You can also optionally run build steps to create the minimized codebase. Extra perl dependencies Text::Markdown and DateTime are required to run the build step.

    make -f build/Makefile

To build the Electron app (JBrowse desktop app), run the following

    npm install -g electron-packager
    make -f build/Makefile release-electron-all

To run the Electron app in debug mode run the following

    npm install -g electron
    electron browser/main.js


# Making a JBrowse release

NOTE: Beginning in 1.12.4,

1. Run `build/release.sh $newReleaseVersion $nextReleaseVersion-alpha.0`, check its work, and then run the `git push` command it suggests to you. This makes a tag in the repository for the release, named, e.g. `1.6.3-release`.  This should cause Travis CI
to create a release on GitHub under https://github.com/GMOD/jbrowse/releases

1. Add release notes to the new GitHub release that Travis created. Can just paste these from release-notes.md, which is in Markdown format.

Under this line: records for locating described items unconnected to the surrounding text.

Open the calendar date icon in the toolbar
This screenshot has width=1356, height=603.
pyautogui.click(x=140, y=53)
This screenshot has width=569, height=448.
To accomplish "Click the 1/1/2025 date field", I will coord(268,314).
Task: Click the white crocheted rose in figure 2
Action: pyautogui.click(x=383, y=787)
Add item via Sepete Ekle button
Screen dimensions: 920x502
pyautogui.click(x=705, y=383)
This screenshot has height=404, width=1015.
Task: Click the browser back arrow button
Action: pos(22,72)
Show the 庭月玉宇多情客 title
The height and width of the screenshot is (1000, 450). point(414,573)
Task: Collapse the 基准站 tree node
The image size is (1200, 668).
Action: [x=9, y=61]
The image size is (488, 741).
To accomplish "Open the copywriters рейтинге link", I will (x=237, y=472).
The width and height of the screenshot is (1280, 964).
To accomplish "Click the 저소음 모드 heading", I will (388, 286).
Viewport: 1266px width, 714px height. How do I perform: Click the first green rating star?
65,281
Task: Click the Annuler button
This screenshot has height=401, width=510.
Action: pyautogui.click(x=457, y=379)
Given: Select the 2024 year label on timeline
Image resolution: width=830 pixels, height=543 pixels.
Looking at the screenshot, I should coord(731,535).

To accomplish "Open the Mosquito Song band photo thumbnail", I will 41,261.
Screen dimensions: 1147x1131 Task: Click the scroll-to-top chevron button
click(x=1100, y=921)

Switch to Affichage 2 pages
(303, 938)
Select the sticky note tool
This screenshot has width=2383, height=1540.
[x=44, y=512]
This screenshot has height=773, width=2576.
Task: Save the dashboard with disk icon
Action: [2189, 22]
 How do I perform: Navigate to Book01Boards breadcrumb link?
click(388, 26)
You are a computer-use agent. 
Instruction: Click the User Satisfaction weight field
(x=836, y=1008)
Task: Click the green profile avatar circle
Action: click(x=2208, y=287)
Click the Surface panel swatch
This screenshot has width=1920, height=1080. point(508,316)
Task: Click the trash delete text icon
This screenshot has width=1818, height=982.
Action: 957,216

1. Edit a file in website/blog/ folder with the date and release name in the blog title. Include notes from release-notes.md and links to files that were generated in the release page. The SHA1 sums of the built release files can be seen near the end of the Travis build log. Commit this blog post with "[update docs]" in the commit message

1. Update the latest-release code checkout on the site, which the "Latest Release" demo on the jbrowse.org points to, to be an unzipped-and-set-up copy of the latest release.

1. Write a twitter post for usejbrowse and JBrowseGossip with the announcement link to the blogpost

1. Upload the release package to the website code directory, unzip and set the version as the latest

1. Write an email announcing the release, sending to gmod-ajax. If it is a major release, add gmod-announce and make a GMOD news item.

As you can tell, this process could really use some more streamlining and automation.